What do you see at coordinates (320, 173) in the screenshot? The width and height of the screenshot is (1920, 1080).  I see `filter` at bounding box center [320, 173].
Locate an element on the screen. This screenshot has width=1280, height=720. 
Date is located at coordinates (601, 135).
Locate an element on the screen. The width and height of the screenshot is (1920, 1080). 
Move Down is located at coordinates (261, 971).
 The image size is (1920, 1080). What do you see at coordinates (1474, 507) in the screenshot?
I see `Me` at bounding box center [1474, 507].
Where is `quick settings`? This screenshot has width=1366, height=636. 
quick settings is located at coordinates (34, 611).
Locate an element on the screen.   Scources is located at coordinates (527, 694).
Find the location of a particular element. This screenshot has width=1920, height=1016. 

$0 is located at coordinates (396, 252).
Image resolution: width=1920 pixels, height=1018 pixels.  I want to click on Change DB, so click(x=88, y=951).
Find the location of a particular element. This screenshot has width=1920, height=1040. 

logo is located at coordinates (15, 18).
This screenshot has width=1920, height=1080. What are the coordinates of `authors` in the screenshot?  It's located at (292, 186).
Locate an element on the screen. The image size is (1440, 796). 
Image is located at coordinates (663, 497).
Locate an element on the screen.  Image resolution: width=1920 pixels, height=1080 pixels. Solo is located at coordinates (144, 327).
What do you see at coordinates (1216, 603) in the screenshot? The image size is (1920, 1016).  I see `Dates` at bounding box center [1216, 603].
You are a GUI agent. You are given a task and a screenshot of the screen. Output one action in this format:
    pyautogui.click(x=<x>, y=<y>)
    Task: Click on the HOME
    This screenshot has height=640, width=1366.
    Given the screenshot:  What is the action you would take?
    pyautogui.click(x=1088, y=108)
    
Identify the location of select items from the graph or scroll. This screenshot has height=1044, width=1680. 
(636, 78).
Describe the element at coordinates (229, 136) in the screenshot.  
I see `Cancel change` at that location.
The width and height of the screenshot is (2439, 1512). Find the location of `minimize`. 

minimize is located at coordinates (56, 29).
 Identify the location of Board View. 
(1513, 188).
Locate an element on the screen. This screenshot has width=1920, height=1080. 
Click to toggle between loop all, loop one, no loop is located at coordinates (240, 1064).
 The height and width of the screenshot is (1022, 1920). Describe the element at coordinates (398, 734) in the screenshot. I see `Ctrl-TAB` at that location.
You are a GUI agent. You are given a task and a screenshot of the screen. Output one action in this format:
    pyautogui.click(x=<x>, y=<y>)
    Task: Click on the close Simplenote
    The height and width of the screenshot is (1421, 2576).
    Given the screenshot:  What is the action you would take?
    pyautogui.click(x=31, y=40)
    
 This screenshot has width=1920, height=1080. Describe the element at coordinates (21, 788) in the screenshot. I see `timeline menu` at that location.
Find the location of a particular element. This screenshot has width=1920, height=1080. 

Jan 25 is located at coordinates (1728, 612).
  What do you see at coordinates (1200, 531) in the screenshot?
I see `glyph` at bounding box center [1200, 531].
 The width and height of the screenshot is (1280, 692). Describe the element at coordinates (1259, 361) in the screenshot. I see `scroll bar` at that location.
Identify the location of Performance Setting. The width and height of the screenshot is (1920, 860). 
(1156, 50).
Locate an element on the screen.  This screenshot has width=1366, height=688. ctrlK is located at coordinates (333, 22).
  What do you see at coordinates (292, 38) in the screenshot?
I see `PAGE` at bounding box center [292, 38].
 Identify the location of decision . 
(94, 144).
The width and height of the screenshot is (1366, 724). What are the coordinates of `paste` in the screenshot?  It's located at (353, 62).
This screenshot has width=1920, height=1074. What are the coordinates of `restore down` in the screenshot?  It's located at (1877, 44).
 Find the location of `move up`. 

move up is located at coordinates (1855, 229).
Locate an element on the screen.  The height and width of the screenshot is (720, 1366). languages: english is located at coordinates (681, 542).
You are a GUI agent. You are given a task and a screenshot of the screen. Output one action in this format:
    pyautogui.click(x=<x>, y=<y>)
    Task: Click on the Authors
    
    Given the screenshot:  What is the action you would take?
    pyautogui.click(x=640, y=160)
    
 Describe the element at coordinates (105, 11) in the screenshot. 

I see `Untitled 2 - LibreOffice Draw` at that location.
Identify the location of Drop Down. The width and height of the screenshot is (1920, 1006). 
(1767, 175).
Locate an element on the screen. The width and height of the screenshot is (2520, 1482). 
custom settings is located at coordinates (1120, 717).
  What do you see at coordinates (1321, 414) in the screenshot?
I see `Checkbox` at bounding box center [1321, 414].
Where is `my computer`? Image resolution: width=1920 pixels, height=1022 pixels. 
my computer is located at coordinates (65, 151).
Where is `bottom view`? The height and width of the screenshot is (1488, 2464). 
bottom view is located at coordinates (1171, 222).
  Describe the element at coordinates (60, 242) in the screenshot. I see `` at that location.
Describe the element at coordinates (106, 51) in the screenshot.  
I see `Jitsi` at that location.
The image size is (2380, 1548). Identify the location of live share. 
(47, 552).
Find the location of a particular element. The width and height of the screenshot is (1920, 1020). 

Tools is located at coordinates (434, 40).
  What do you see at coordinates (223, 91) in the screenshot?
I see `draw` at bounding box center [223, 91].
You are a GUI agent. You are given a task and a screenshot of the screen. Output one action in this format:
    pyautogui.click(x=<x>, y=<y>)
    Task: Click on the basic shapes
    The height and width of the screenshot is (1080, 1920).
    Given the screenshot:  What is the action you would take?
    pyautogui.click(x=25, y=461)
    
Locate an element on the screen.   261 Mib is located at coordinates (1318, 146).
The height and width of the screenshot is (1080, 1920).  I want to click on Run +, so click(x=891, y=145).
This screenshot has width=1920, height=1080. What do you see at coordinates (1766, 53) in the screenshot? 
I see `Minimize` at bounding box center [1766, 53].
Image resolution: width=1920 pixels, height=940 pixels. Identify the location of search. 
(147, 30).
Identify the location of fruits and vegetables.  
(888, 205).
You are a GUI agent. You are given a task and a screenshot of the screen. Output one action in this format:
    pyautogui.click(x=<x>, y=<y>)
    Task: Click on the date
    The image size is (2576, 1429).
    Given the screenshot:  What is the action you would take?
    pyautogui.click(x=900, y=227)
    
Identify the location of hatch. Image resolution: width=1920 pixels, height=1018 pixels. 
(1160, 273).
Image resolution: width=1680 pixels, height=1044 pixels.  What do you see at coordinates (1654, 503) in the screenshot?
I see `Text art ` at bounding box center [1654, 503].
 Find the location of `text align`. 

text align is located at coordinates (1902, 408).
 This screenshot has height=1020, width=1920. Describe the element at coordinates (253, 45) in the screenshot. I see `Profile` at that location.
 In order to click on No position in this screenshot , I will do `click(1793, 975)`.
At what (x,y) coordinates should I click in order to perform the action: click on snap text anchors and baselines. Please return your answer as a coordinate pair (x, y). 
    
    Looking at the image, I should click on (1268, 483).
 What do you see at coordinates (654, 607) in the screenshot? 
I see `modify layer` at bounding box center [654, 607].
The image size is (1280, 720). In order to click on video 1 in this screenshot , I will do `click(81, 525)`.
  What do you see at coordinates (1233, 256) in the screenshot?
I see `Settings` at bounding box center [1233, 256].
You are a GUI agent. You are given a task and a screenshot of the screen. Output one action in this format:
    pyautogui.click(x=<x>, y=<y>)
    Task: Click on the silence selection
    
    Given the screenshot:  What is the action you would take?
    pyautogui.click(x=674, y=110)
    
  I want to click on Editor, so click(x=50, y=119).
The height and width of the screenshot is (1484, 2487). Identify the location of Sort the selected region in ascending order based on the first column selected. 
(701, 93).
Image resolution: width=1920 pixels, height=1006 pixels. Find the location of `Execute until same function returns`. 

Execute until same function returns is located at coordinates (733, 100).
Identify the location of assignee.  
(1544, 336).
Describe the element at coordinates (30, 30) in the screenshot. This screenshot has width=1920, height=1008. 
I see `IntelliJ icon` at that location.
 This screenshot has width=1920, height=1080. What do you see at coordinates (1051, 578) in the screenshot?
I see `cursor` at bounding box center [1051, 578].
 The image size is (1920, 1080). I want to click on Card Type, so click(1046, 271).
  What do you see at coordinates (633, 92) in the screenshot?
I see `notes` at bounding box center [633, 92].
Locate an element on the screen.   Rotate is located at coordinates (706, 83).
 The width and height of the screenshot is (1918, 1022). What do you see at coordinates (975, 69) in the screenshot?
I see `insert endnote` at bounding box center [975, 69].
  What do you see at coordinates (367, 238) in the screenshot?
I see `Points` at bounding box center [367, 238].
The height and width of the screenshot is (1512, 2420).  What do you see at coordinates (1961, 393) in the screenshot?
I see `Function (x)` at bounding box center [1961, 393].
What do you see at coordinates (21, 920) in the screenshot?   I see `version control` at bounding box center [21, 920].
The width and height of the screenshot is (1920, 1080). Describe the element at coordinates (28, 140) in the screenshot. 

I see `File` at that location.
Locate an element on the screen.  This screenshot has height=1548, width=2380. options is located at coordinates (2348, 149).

------------------------------------------------------------------------

### What is expected
Turn the entries above, everything from the line containing "In order to click on No" down to the line containing "pyautogui.click(x=674, y=110)", into a numbered list, one line per item. Include both of those lines and leave out any blank ones.

### Task response
1.  In order to click on No position in this screenshot , I will do `click(1793, 975)`.
2. At what (x,y) coordinates should I click in order to perform the action: click on snap text anchors and baselines. Please return your answer as a coordinate pair (x, y). 
3.     Looking at the image, I should click on (1268, 483).
4.  What do you see at coordinates (654, 607) in the screenshot? 
5. I see `modify layer` at bounding box center [654, 607].
6. The image size is (1280, 720). In order to click on video 1 in this screenshot , I will do `click(81, 525)`.
7.   What do you see at coordinates (1233, 256) in the screenshot?
8. I see `Settings` at bounding box center [1233, 256].
9. You are a GUI agent. You are given a task and a screenshot of the screen. Output one action in this format:
10.     pyautogui.click(x=<x>, y=<y>)
11.     Task: Click on the silence selection
12.     Given the screenshot:  What is the action you would take?
13.     pyautogui.click(x=674, y=110)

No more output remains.